If when you read that last statement… it does not quite ring true for you, look at what does have meaning and go towards that. If it does ring true then maybe you are not at your ending point with pursuing having a baby. Either way, take your time in deciding. Making such a huge decision, colored by your grief, may yield a hasty decision.
Take these moments and decisions one at a time. You have the power to titrate the amount of emotion you deal with in one moment. Slow down and sink into the present moment. Grieving the exact life you hoped for and the recent loss of your pregnancy seems to be what happens now.
ricecakesandredemption says
I know what you say is true but I’m still annoyed that it doesn’t just evaporate.
Shannon says
Honest and real. I have felt annoyed, repeatedly, in grieving. It’s true, loss is annoying. Plus it might be even more than annoying, feel free to share that too.
naturesbreatherbals says
You are right about the grief continually living within my body even though life continues to move on. My grief seems to ebb and flow depending on the day or moment. It’s only been 5 months since my sweet daughter was born sleeping and a little over a year when her brother was born sleeping. The sadness of not having them alive and well, seeing their beautiful faces and hearing their laughs and gurgles will always be with me.

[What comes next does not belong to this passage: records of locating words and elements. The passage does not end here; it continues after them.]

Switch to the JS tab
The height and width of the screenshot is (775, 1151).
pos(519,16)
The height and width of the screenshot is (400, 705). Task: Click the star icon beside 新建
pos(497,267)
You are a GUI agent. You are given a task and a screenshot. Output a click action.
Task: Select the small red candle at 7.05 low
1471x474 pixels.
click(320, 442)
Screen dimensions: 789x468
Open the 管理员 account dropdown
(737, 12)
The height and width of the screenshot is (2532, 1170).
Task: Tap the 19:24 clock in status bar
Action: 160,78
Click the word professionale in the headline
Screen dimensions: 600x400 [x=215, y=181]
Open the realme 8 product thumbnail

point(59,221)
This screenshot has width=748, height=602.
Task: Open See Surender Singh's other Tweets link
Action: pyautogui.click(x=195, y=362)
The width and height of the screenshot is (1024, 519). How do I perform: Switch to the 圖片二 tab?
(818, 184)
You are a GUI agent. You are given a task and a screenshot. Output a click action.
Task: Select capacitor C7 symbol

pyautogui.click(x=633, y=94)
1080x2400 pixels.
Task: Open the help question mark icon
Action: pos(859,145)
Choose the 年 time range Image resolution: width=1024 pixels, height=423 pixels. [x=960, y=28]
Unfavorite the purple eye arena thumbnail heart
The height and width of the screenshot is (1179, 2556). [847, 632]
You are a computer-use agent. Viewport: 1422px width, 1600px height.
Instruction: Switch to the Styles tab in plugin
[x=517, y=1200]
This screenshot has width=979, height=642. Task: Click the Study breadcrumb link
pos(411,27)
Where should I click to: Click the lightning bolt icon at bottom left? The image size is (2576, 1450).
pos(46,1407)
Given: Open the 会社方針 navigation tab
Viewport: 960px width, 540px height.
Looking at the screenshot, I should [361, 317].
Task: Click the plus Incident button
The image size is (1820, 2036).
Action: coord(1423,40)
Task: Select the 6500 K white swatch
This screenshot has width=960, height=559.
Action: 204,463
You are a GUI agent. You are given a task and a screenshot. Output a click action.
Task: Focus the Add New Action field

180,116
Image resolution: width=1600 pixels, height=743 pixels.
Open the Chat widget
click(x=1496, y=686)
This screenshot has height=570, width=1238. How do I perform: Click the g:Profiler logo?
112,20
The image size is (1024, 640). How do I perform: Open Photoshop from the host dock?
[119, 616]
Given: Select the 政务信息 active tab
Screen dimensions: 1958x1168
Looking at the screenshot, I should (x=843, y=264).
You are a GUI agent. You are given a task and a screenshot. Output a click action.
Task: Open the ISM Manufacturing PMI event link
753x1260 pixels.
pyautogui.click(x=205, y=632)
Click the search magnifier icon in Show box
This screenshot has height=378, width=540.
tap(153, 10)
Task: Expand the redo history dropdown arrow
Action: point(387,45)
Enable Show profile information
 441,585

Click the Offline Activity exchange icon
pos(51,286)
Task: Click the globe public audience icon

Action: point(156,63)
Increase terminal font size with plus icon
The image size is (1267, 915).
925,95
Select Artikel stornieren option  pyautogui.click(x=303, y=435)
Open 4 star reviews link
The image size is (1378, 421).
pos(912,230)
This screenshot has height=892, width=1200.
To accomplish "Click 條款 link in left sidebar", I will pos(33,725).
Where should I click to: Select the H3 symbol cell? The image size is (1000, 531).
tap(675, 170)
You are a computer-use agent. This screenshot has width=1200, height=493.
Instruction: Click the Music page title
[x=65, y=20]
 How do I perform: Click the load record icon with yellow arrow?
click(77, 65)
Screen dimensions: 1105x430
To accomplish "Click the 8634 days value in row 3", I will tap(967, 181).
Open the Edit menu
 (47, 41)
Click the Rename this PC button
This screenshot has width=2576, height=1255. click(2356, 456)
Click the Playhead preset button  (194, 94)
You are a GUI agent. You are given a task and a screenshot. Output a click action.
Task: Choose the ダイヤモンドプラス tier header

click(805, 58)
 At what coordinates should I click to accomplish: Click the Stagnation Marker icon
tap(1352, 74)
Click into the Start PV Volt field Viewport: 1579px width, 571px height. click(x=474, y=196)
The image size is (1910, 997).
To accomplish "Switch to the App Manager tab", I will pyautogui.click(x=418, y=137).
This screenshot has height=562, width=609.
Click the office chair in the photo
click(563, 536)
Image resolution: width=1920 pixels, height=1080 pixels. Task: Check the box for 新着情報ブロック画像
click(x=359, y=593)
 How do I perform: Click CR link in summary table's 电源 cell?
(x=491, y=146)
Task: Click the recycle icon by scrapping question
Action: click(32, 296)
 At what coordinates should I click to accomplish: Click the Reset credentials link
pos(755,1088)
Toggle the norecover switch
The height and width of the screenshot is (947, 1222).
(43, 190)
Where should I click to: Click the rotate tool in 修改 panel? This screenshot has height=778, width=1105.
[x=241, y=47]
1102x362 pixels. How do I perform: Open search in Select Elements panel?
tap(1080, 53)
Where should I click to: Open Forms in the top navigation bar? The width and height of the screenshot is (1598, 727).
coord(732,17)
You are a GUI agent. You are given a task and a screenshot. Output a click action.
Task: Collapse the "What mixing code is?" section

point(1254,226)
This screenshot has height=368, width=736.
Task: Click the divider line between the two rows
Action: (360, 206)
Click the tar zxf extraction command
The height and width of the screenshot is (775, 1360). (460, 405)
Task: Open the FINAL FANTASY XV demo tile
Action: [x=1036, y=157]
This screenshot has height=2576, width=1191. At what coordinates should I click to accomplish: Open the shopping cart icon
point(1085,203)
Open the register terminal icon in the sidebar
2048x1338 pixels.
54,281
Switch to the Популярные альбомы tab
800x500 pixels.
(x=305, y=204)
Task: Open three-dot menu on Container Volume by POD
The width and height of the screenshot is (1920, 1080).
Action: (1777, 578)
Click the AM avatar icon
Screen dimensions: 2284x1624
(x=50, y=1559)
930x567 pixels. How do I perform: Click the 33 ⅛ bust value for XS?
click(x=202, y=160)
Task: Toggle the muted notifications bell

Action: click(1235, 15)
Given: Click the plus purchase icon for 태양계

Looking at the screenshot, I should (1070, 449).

Thank you for this post. I look forward to reading more.
Shannon says
I am struck most profoundly by your strength. I hope you have people around you that help you move through this time.
And when the waves of grief come, what do you do to honor them and weather them?
naturesbreatherbals says
I allow myself to feel the grief most times instead of pushing them away. I write in a journal where I express my grief in a way I’m not able to verbalize. I also have an altar with pictures and urns of my children where I light a candle and sit with them on occasion.
My husband is truly my strength when I’m finding it difficult to get to the other side of the grief. I do also have a good friend who listens.
Thank you for writing back.
Peaches says
Thank you! Grieving is so important and such a strong process I think it can be very harmful not to griev and being pressed to move on too quickly! People will eventually move on, when they are done grieving and noone should come and say when it’s time for that! Also I’m very tired of today’s “everyone should be happy all the time” society. Why on earth are “negative” feeling not allowed to exist anymore? Have we forgotten that we are humans?
Shannon says
You bring up a great point. There is a whole structure of belief behind not being negative. I believe even the words negative and positive, good and bad, are at the center of that debate as well. I prefer “comfortable” and “uncomfortable” or Buddha’s words – pleasant, unpleasant or neutral.
As a society we have come to a place of being intolerant of uncomfortable or unpleasant feelings. It is a fascinating idea to sit with how that effects our ability to survive, to weather any storm, to honor our ancestors and to accept what the present moment has to give us.
How is our intolerance of uncomfortable feelings being reflected in the world today?
An excellent point and an important reflection.
Christine says
I feel very strongly about this, I attribute the high incidence of depression in our society partly to people’s inability to hear about other’s sadness. I once told a ‘friend’ about my difficulties in trying to have a child and at the end of it her comment was along the lines of ‘well we’re happy, be happy for us’.
There is unfortunately a lot of people who don’t want to hear about sadness as it brings them down. The positive thinking movement including ‘The Secret’ have a lot to answer for in this problem as well I believe.